Is Pres. Barack Obama using the IRS as a tool against his political enemies?
Some say it certainly looks like it, but the White House denies it.
From John McCormack at Weekly Standard, Koch Industries Lawyer to White House: How Did You Get Our Tax Information?:
Lately, the White House and its allies have been drawing attention to the political activities of libertarian billionaires Charles and David Koch. In an August 9 speech, President Obama singled out Americans for Prosperity, a free-market political group founded by David Koch in 2004. In the wake of the Citizens United Supreme Court decision, Obama said:
Right now all around this country there are groups with harmless-sounding names like Americans for Prosperity, who are running millions of dollars of ads against Democratic candidates all across the country. And they don’t have to say who exactly the Americans for Prosperity are. You don’t know if it’s a foreign-controlled corporation. You don’t know if it’s a big oil company, or a big bank. You don’t know if it’s a insurance company that wants to see some of the provisions in health reform repealed because it’s good for their bottom line, even if it’s not good for the American people.
[...]
While the attention is unwanted for the Kochs, if somewhat expected, a lawyer for Koch Industries now tells THE WEEKLY STANDARD that the administration may have crossed a line by revealing tax information about Koch Industries. According to Mark Holden, senior vice president and general counsel of Koch Industries, a senior Obama administration official told reporters at an August 27 on-the-record background briefing on corporate taxes:
So in this country we have partnerships, we have S corps, we have LLCs, we have a series of entities that do not pay corporate income tax. Some of which are really giant firms, you know Koch Industries is a multibillion dollar businesses. So that creates a narrower base because we’ve literally got something like 50 percent of the business income in the U.S. is going to businesses that don’t pay any corporate income tax. They point out [in the report] you could review the boundary between corporate and non-corporate taxation as a way to broaden the base.
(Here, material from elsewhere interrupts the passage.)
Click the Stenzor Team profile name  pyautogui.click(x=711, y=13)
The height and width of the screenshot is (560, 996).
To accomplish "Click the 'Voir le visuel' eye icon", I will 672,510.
Holden tells THE WEEKLY STANDARD that this quotation from a senior administration official “came to our attention from different avenues. We are very concerned about why this would be said about us, particularly in this setting. We are concerned where this information would have been obtained from. We also are concerned in light of recent events that we have been singled out by the government and others as a campaign against us because of our political views.”
THE WEEKLY STANDARD asked White House press office officials in an email on Friday to verify the quotation’s accuracy, but 72 hours later they have not replied. A White House press aide reached this morning on the phone said she would look into whether a transcript of the call exists. The aide has not yet responded.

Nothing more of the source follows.